An feature of video calls that all of us take for granted is how they can move between streams to show the speaker. Great — If you're chatting, it's how you interact. Silent speech like sign language doesn't cause certain algorithms, alas, but this Google research could change that.
It's a real-time sign language recognition engine that can tell when someone signs (as opposed to only jumping around) and when they're done. Of course, it's easy for humans to claim this kind of thing, so it's tougher for a video call system that's used to drive pixels.
A recent paper by Google researchers, introduced (virtually, of course) at the ECCV, reveals how performance and very little latency can be accomplished. It would undermine the point if sign language recognition succeeded but resulted in delayed or unreliable footage, so their goal was to ensure that the software was both lightweight and accurate.
The machine first runs the video through a model called PoseNet, which measures the location of the body and the limbs in each frame.
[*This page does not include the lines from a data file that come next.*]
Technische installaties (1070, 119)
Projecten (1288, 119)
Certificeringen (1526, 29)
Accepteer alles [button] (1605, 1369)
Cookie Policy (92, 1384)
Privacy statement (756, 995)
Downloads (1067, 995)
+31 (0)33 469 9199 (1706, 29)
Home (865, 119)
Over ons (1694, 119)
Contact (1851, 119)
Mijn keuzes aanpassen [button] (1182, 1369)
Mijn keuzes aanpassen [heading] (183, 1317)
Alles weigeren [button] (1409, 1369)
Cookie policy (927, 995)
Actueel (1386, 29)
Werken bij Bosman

This simplistic visual input (essentially a stick figure) is submitted to a model learned to post video data of people using the German sign language and compares the live image to what it feels the signature looks like.
This basic method already produces 80 percent accuracy in predicting whether or not a person is signing, and with some additional optimization, the accuracy is up to 91.5 percent. Considering how "active speaker" identification on most calls is just so-so to say whether a person is talking or coughing, those figures are fairly decent.
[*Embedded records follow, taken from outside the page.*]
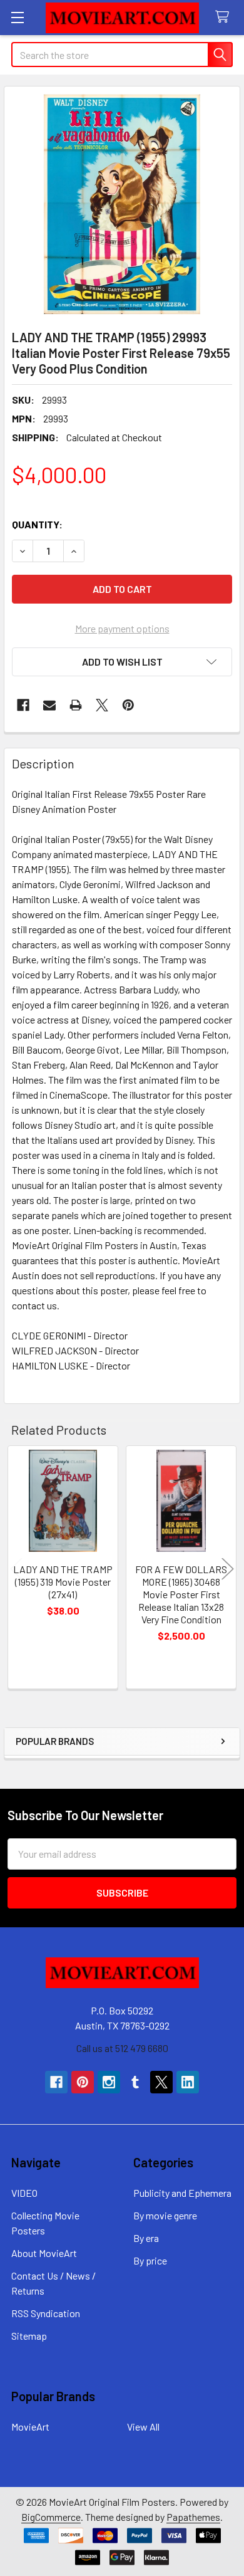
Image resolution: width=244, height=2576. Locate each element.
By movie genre (165, 2215)
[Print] (75, 705)
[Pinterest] (128, 705)
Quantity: (37, 524)
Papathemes (193, 2517)
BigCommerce (51, 2517)
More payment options (122, 628)
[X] (102, 705)
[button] (122, 661)
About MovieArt (44, 2253)
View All (143, 2426)
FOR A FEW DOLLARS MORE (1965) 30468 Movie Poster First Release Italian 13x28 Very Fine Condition (181, 1594)
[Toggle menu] (17, 17)
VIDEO (24, 2193)
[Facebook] (23, 705)
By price (150, 2260)
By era (146, 2238)
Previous (16, 1569)
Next (227, 1569)
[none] (122, 204)
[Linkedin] (187, 2082)
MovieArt (30, 2426)
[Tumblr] (135, 2082)
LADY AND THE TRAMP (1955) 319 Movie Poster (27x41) (63, 1581)
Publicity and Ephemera (182, 2193)
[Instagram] (109, 2082)
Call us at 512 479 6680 (122, 2048)
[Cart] (225, 17)
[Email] (49, 705)
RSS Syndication (45, 2313)
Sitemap (29, 2336)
In order to function without adding a new "People Sign" signal to current calls, the machine pulls a clever trick. It uses a synthetic audio source to produce a 20 kHz sound that is beyond the range of human ears, but is heard by computer audio systems.
This signal is produced if an individual signs, making speech recognition algorithms believe they are speaking out loud.
Right now, it's just a demo that you should check out here, but there doesn't seem to be any excuse why it couldn't be integrated straight into current video call services, or even as an app that piggybacks on them. Here you can read the entire document.